Descriptions of example purposes of workload environments
This section provides descriptions of each of the example purposes of workload environments shown in the Example worksheet. These examples and descriptions are meant to act as a reference and starting point for you to modify and extend to suit your needs.
Self-paced learning and experimentation workload environments
Builders learning and experimenting on their own, ideally with access to a wide variety of technologies.
Development workload environments
Work done by builder teams up and down the stack to develop and support their workloads and services. Examples of code includes proprietary application code, test scripts, test data, data models, machine learning models, security roles and policies, and Infrastructure as Code (IaC). Generally, it’s most efficient for builders to carry out development tasks locally on their corporate desktops.
Static analysis, build, and unit testing workload environments
Teams naturally develop, test, and carry out static analysis, builds of draft artifacts, and unit tests in their corporate desktop and/or cloud development environments. More formally controlled executions of these processes including builds of formal candidate artifacts typically occur through either continuous integration (CI) jobs or in early CI stages of continuous delivery (CD) pipelines.
CI jobs and CD pipelines workload environments
CI jobs and CD pipelines are developed and tested by teams in their development environments before they are potentially formally validated in a test environment.

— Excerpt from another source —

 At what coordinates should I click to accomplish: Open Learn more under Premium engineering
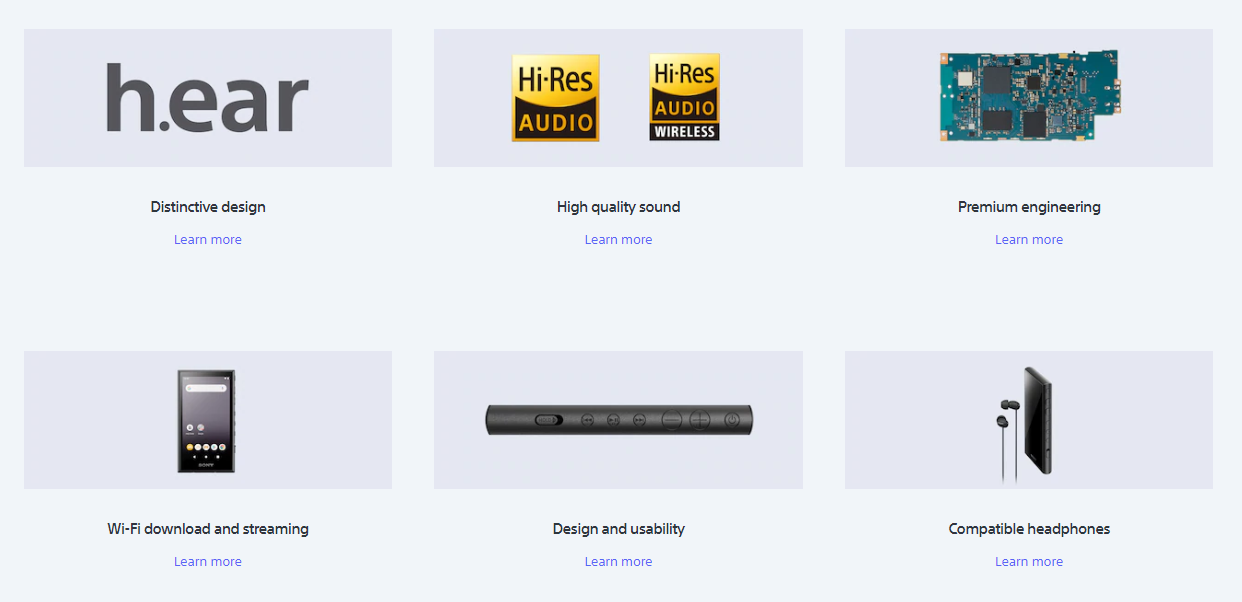[x=1028, y=240]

Given the common requirements to formally control creation of candidate artifacts and orchestration of validation stages, formal execution of CI jobs and CD pipelines typically occurs in production environments.

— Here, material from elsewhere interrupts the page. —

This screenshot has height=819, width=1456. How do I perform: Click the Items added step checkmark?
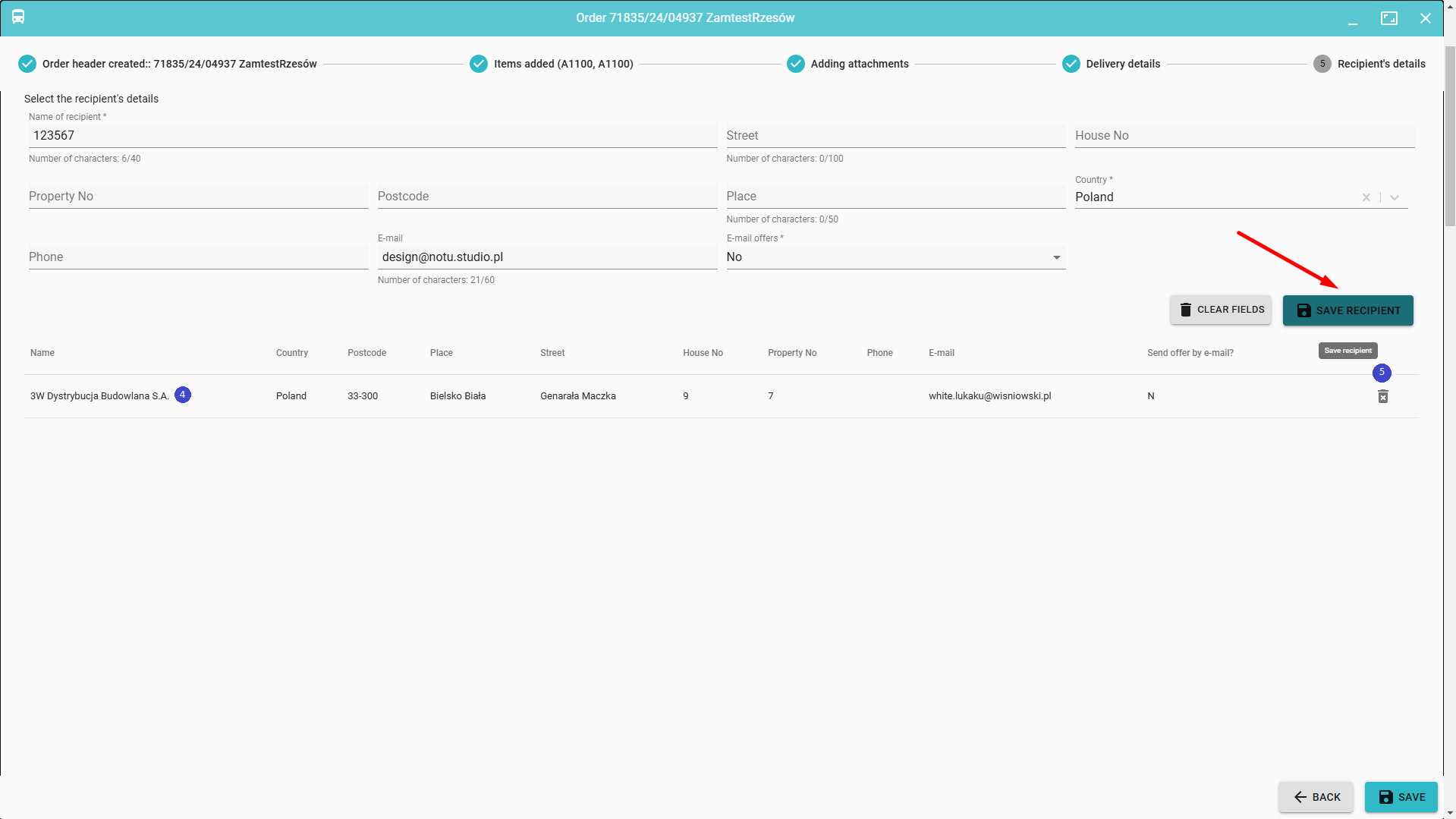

Smoke testing workload environments
Smoke testing is often used to quickly determine the overall success or failure of either deploying or releasing a change to any workload environment. A smoke test is an initial indication of the success or failure of a deployment or release. Unlike many other types of system level testing, smoke testing is also typically used against production workloads to initially validate that release of a change was generally successful.
Development integration testing workload environments
Development integration testing is the early integration testing of code and configurations that typically occur prior to formal types of system testing. This is done so that basic integration issues are detected early in the lifecycle.
Production-like system testing workload environments
System level testing is the end-to-end testing of services and applications that occur in production-like environments prior to changes being promoted for use in production. In the spirit of shifting left so that issues are found earlier in the lifecycle, builder teams can take advantage of automation and the on-demand and elastic nature of the cloud to perform early system level testing in their development environments.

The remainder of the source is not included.